*Data supplied*.
________________________________________

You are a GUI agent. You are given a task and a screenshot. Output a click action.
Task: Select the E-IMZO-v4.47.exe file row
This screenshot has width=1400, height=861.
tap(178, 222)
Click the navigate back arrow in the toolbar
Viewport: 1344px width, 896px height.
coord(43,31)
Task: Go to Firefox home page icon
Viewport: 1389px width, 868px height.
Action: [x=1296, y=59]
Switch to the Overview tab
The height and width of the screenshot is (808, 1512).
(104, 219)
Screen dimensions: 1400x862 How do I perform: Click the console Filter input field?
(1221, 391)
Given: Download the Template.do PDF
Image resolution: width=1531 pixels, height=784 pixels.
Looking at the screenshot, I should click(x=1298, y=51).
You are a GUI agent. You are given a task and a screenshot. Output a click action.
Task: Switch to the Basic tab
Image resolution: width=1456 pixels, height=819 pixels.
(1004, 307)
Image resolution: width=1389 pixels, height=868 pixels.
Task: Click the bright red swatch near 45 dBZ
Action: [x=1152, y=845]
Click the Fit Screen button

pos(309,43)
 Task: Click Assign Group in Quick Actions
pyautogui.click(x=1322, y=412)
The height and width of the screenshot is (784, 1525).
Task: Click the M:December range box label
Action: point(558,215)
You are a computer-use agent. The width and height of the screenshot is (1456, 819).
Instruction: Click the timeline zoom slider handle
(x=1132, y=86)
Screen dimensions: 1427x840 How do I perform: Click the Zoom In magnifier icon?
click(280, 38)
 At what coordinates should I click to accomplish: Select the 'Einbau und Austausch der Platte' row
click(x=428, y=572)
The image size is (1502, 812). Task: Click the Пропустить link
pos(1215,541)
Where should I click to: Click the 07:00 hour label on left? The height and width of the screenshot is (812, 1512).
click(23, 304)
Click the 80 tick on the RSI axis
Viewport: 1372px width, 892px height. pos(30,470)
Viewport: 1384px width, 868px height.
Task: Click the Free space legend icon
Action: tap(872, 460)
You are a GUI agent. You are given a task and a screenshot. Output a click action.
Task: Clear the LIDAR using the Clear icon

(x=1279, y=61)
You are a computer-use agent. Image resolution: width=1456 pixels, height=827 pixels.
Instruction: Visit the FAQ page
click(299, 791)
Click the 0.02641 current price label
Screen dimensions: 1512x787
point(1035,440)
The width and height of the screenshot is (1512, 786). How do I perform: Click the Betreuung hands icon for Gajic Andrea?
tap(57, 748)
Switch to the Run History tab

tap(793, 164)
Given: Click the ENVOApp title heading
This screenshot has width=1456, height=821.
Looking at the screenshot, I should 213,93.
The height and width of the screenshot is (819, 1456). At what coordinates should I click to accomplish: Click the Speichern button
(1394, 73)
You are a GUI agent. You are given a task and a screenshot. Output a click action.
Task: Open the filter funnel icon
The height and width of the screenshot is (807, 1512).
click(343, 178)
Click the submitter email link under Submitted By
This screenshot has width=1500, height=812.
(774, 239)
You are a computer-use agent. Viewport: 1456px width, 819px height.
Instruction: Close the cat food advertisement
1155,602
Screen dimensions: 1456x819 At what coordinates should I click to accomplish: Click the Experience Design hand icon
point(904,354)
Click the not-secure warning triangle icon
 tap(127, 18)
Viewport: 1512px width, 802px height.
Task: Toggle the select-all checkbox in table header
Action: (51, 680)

________________________________________

*Problem statement*. Your reply must be the entries above, returned word for word.

*Written response*.
You are a GUI agent. You are given a task and a screenshot. Output a click action.
Task: Select the E-IMZO-v4.47.exe file row
This screenshot has width=1400, height=861.
tap(178, 222)
Click the navigate back arrow in the toolbar
Viewport: 1344px width, 896px height.
coord(43,31)
Task: Go to Firefox home page icon
Viewport: 1389px width, 868px height.
Action: [x=1296, y=59]
Switch to the Overview tab
The height and width of the screenshot is (808, 1512).
(104, 219)
Screen dimensions: 1400x862 How do I perform: Click the console Filter input field?
(1221, 391)
Given: Download the Template.do PDF
Image resolution: width=1531 pixels, height=784 pixels.
Looking at the screenshot, I should click(x=1298, y=51).
You are a GUI agent. You are given a task and a screenshot. Output a click action.
Task: Switch to the Basic tab
Image resolution: width=1456 pixels, height=819 pixels.
(1004, 307)
Image resolution: width=1389 pixels, height=868 pixels.
Task: Click the bright red swatch near 45 dBZ
Action: [x=1152, y=845]
Click the Fit Screen button

pos(309,43)
 Task: Click Assign Group in Quick Actions
pyautogui.click(x=1322, y=412)
The height and width of the screenshot is (784, 1525).
Task: Click the M:December range box label
Action: point(558,215)
You are a computer-use agent. The width and height of the screenshot is (1456, 819).
Instruction: Click the timeline zoom slider handle
(x=1132, y=86)
Screen dimensions: 1427x840 How do I perform: Click the Zoom In magnifier icon?
click(280, 38)
 At what coordinates should I click to accomplish: Select the 'Einbau und Austausch der Platte' row
click(x=428, y=572)
The image size is (1502, 812). Task: Click the Пропустить link
pos(1215,541)
Where should I click to: Click the 07:00 hour label on left? The height and width of the screenshot is (812, 1512).
click(23, 304)
Click the 80 tick on the RSI axis
Viewport: 1372px width, 892px height. pos(30,470)
Viewport: 1384px width, 868px height.
Task: Click the Free space legend icon
Action: tap(872, 460)
You are a GUI agent. You are given a task and a screenshot. Output a click action.
Task: Clear the LIDAR using the Clear icon

(x=1279, y=61)
You are a computer-use agent. Image resolution: width=1456 pixels, height=827 pixels.
Instruction: Visit the FAQ page
click(299, 791)
Click the 0.02641 current price label
Screen dimensions: 1512x787
point(1035,440)
The width and height of the screenshot is (1512, 786). How do I perform: Click the Betreuung hands icon for Gajic Andrea?
tap(57, 748)
Switch to the Run History tab

tap(793, 164)
Given: Click the ENVOApp title heading
This screenshot has width=1456, height=821.
Looking at the screenshot, I should 213,93.
The height and width of the screenshot is (819, 1456). At what coordinates should I click to accomplish: Click the Speichern button
(1394, 73)
You are a GUI agent. You are given a task and a screenshot. Output a click action.
Task: Open the filter funnel icon
The height and width of the screenshot is (807, 1512).
click(343, 178)
Click the submitter email link under Submitted By
This screenshot has width=1500, height=812.
(774, 239)
You are a computer-use agent. Viewport: 1456px width, 819px height.
Instruction: Close the cat food advertisement
1155,602
Screen dimensions: 1456x819 At what coordinates should I click to accomplish: Click the Experience Design hand icon
point(904,354)
Click the not-secure warning triangle icon
 tap(127, 18)
Viewport: 1512px width, 802px height.
Task: Toggle the select-all checkbox in table header
Action: (51, 680)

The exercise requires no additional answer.